PROBLEM:
From the entries below, copy every line holding the word "Task".
# # #
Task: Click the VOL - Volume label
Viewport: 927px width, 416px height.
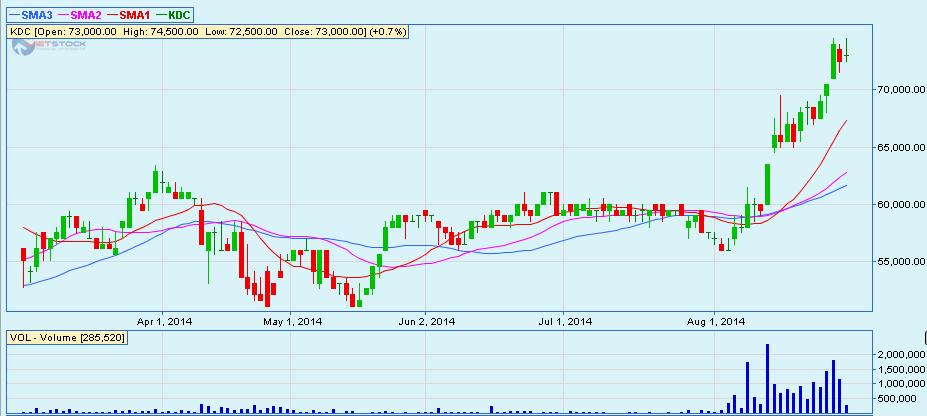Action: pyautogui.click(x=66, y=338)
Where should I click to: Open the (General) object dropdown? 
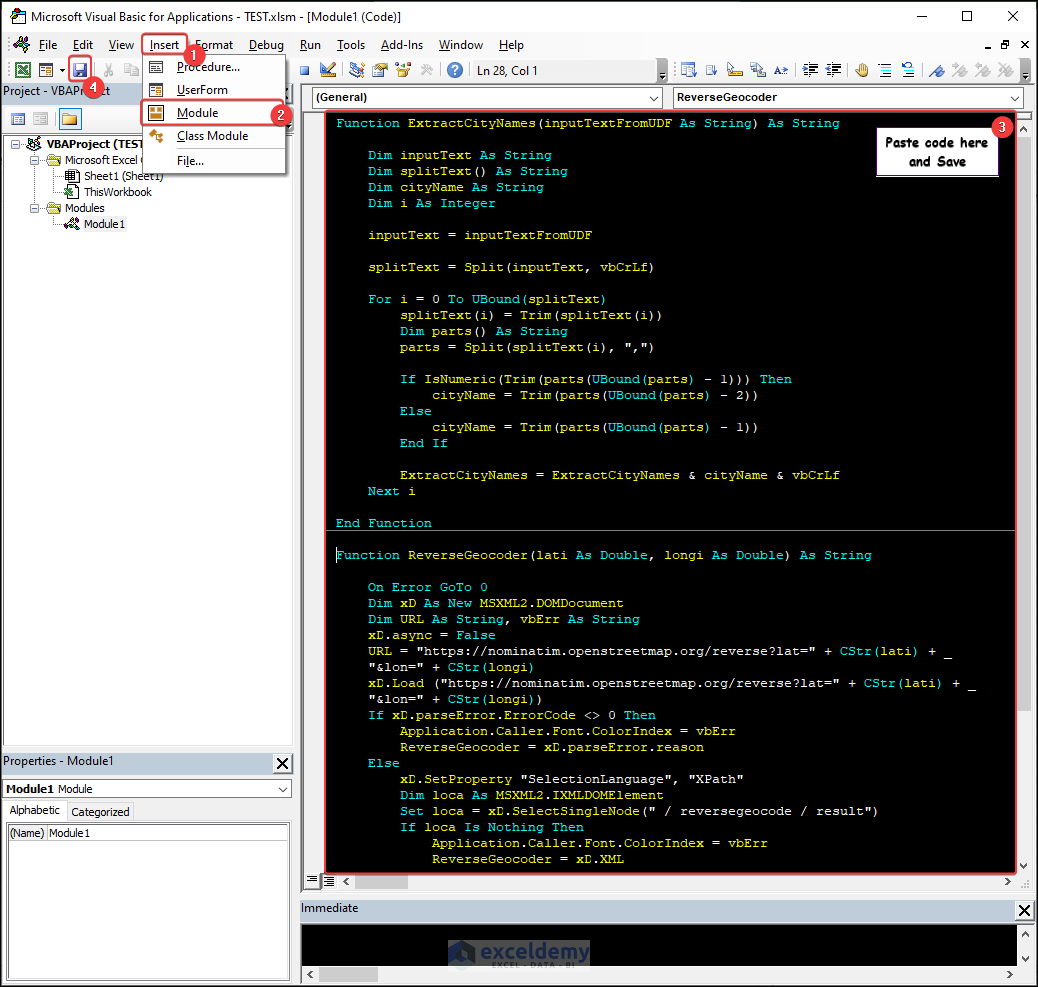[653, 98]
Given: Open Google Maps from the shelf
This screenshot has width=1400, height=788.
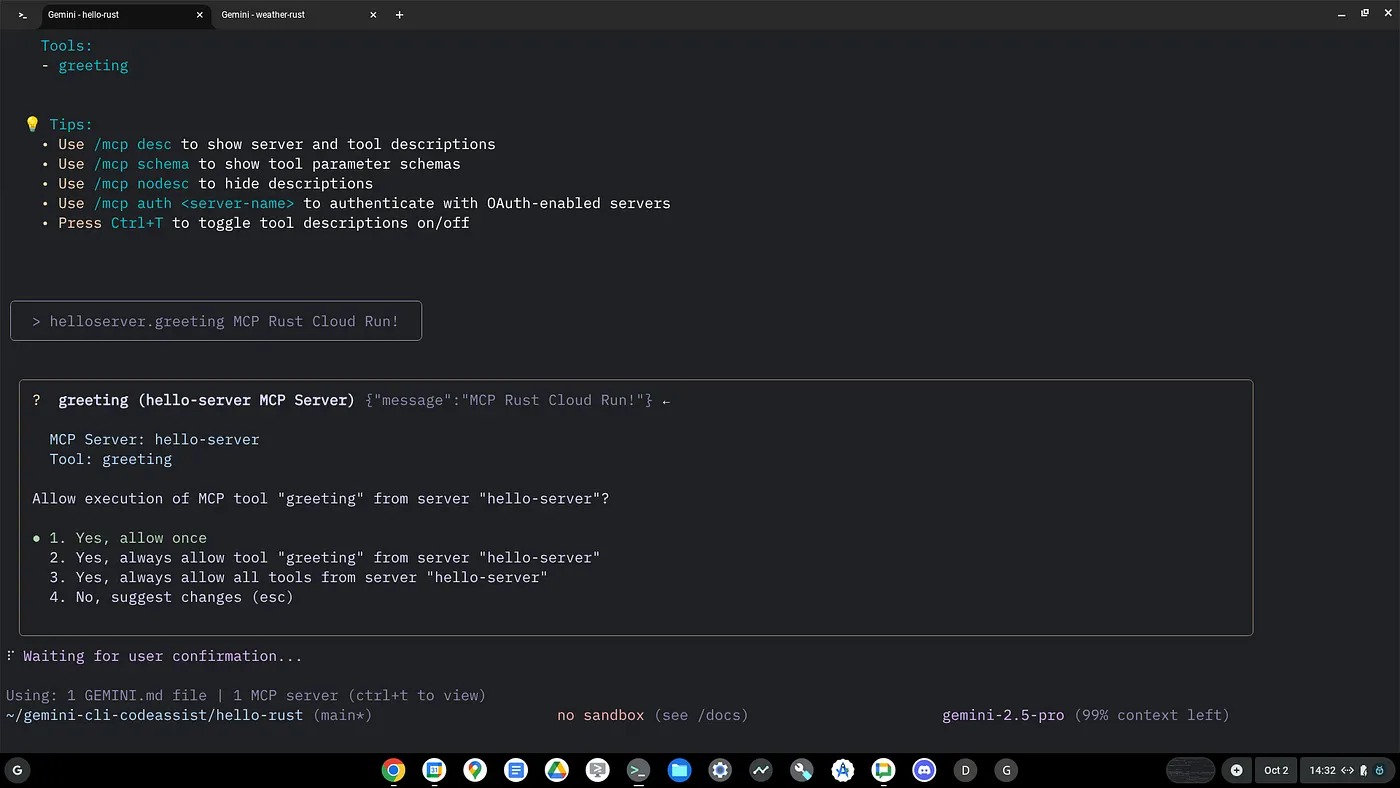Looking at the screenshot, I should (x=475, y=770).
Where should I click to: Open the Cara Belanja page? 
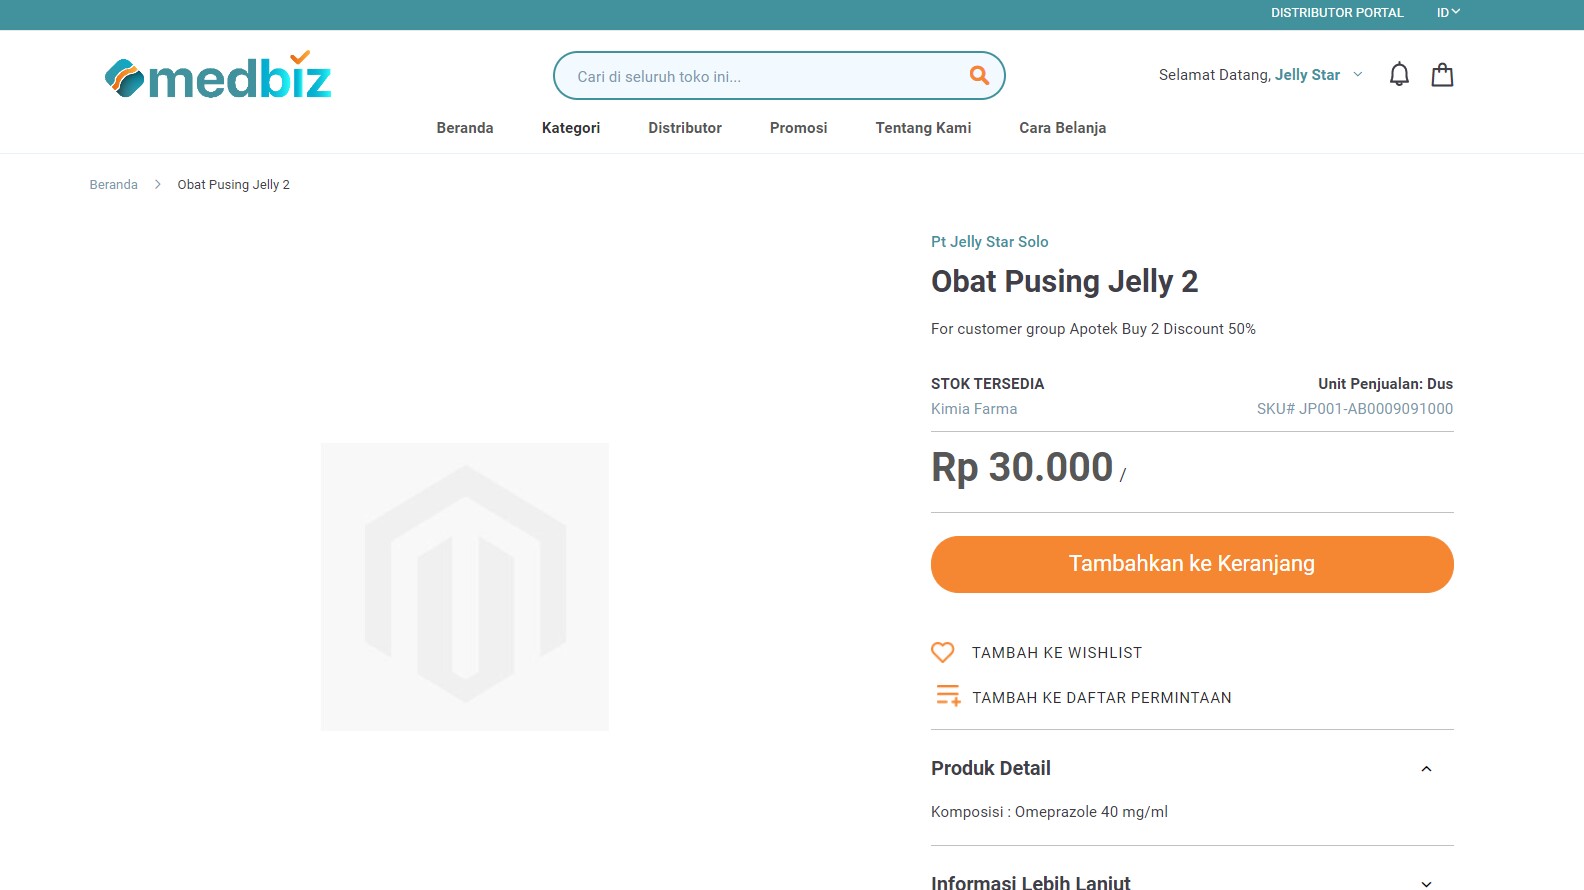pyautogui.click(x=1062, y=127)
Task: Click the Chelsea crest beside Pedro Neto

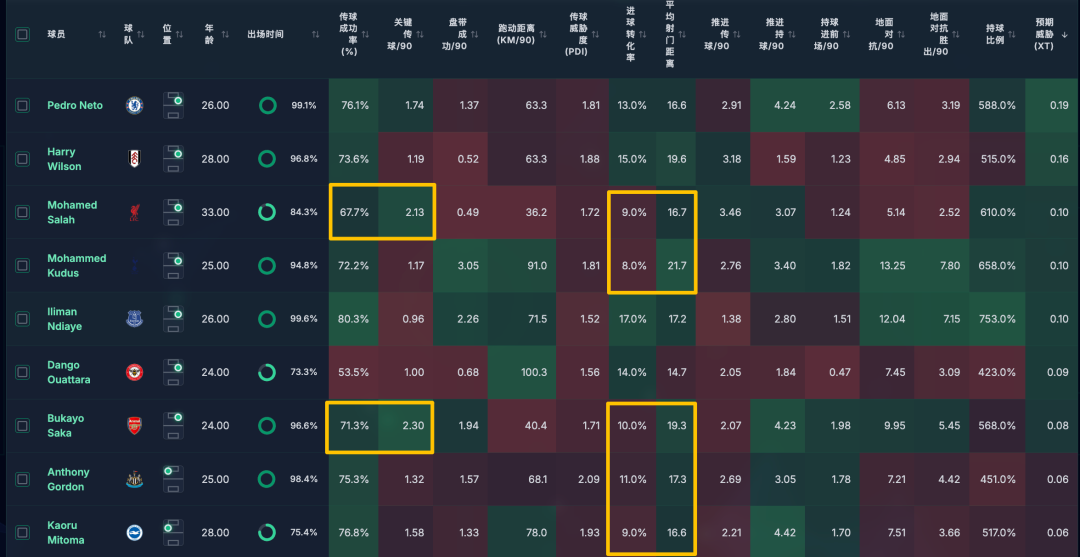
# # #
FINISHED EXERCISE:
Task: Click the VOL - Volume label
Task: Click the Chelsea crest beside Pedro Neto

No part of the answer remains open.